BUDGET & FUNDING
West Thurston Regional Fire Authority (RFA) is comprised of two fire districts (Rochester/Grand
Mound #1, and Littlerock #11), and is funded primarily through a combined Regular (non-voted)
and Maintenance & Operations (M&O) Levy (voted) funding mechanism. These funds enable the
RFA, which is the largest geographical and primarily rural fire department in the county, to provide
services comparable to city departments. The two West Thurston districts are rated amongst the
best of any non-city fire departments in the region, with a Public Protection Classification (PPC) of
Four (4), which is equal to the bordering city of Tumwater. The improved PPC rating means
that property owners save money on fire insurance premiums. However, the real value to the
citizens is adequate numbers of well trained and equipped firefighter/emergency medical
personnel arriving timely to the emergency.

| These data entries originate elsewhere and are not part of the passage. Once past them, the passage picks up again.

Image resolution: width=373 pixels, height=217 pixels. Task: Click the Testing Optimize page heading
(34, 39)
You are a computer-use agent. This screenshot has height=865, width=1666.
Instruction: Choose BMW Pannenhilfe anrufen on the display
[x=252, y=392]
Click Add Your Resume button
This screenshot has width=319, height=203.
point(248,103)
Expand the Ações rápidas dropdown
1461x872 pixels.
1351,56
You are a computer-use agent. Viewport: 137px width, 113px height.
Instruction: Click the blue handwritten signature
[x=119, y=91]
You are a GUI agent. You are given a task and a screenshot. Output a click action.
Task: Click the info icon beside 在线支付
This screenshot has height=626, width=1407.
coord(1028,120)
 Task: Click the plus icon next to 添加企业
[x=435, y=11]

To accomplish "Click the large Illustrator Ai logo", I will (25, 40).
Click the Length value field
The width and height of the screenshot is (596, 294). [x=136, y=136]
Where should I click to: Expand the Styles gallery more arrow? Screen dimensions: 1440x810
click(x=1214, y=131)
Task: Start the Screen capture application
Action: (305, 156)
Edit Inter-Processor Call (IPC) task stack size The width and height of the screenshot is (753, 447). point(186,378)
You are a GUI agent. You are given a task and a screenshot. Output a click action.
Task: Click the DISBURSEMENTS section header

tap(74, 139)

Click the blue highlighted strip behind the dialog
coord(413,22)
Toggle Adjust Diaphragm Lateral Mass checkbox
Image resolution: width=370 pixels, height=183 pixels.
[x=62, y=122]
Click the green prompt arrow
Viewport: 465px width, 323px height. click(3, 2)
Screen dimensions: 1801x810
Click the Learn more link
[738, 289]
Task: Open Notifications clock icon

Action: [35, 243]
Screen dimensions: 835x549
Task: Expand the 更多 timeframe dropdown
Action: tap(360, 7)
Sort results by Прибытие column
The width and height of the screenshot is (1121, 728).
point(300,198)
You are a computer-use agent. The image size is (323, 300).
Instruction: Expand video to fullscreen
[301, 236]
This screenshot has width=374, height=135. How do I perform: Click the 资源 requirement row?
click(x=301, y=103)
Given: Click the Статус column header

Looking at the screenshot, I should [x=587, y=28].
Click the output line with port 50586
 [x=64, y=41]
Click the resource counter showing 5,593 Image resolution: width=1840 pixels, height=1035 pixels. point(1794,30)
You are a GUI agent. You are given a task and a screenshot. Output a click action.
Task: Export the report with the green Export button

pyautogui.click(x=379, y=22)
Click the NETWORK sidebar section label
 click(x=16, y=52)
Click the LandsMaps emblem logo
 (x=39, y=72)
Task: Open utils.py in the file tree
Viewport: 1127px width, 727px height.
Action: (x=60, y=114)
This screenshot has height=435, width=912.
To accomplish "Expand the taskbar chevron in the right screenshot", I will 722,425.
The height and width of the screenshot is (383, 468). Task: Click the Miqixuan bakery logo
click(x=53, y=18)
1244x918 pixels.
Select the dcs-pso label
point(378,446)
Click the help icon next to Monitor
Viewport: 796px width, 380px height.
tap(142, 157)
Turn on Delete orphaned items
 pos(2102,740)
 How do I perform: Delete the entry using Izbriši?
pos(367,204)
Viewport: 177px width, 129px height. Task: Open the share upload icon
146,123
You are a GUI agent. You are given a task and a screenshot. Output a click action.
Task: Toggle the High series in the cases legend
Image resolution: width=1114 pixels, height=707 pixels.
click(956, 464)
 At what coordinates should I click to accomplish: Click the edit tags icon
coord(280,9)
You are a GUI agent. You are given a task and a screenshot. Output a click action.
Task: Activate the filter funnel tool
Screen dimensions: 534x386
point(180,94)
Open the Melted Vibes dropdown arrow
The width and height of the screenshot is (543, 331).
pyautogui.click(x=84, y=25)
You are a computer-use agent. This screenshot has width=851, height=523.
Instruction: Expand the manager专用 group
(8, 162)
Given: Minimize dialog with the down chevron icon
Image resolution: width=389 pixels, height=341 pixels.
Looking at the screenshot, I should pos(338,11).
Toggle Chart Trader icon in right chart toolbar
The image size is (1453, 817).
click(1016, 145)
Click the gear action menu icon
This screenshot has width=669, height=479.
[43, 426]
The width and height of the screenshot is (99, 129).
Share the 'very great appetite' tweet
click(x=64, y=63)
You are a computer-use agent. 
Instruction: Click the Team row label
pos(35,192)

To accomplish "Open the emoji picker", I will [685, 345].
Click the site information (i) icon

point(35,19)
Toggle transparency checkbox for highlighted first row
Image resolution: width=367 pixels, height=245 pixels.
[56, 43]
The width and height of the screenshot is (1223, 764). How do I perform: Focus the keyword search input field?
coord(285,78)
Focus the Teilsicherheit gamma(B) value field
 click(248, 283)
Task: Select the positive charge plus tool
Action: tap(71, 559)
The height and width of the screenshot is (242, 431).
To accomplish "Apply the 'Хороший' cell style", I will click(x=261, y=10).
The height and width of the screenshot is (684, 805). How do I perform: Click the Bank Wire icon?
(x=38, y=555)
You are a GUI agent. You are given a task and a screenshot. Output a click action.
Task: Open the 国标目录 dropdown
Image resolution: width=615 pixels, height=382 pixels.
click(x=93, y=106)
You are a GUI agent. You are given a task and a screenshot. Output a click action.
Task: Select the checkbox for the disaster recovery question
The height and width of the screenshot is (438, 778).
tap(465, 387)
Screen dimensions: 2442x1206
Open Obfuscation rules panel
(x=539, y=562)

The Regular and M& O tax revenue is utilized to fund the delivery of Emergency Medical, Rescue,
Wildland and Structural Fire Suppression Services. The revenue also funds investigation,
prevention, and public education services. The RFA utilizes these funds to pay firefighter and EMT
wages and benefits, uniforms, personal protective equipment, facility and apparatus maintenance,
fuel and energy costs and all other supplies or goods and services. Some of the revenue is also used to replace fire engines, aid units, and incident command apparatus and equipment.
Because of statutory limitations on Regular Property Tax levy, the amount of regular tax levied
per assessed $1000 decreases as property values increase, thereby saving property owners taxes
as their property values go up.
The Maintenance & Operations (M&O) levy is voted on by the district citizens, and is necessary
to supplement the Regular Property tax revenue and ensure continued effective and efficient
operations of the department. In 2015, community representatives formed the Citizens' Advisory
Committee , and advised the RFA to implement the M&O funding option as a means to prevent
firefighter layoffs and to maintain service delivery. The Advisory committee recommended the
RFA "..seek adequate revenue to staff all the staff-able fire stations (more boots on the ground)"
and maintain or improve service delivery and response times. In 2016 and 2019, voters in each
fire district (#1 and #11) approved a three-year M&O levy. By the end of 2017, the RFA improved
emergency service delivery by staffing 4-5 fire stations on a more regular basis, and improving
emergency response times, thanks to voter support of the M&O levy. However, this M&O levy expired at the end of 2022, leaving a $2.4M gap in annual funding for future years.
A third funding option is a Bond Levy voted on by the district citizens for a specific purpose such
as purchasing equipment or constructing facilities. District #1's bond was paid off in 2020; District #11's bond will be paid off in 2025.
The RFA is funded almost entirely by the residents and business owners who are located within
the emergency response zone, and receives no established Federal, State or county funding. A
minor percentage of revenue is received from State and Federal grant funding and through patient transport revenue. EMS levy dollars collected by Thurston County Medic One (in accordance with 84.52.069) remain primarily with Medic One; a small amount is passed through to the department.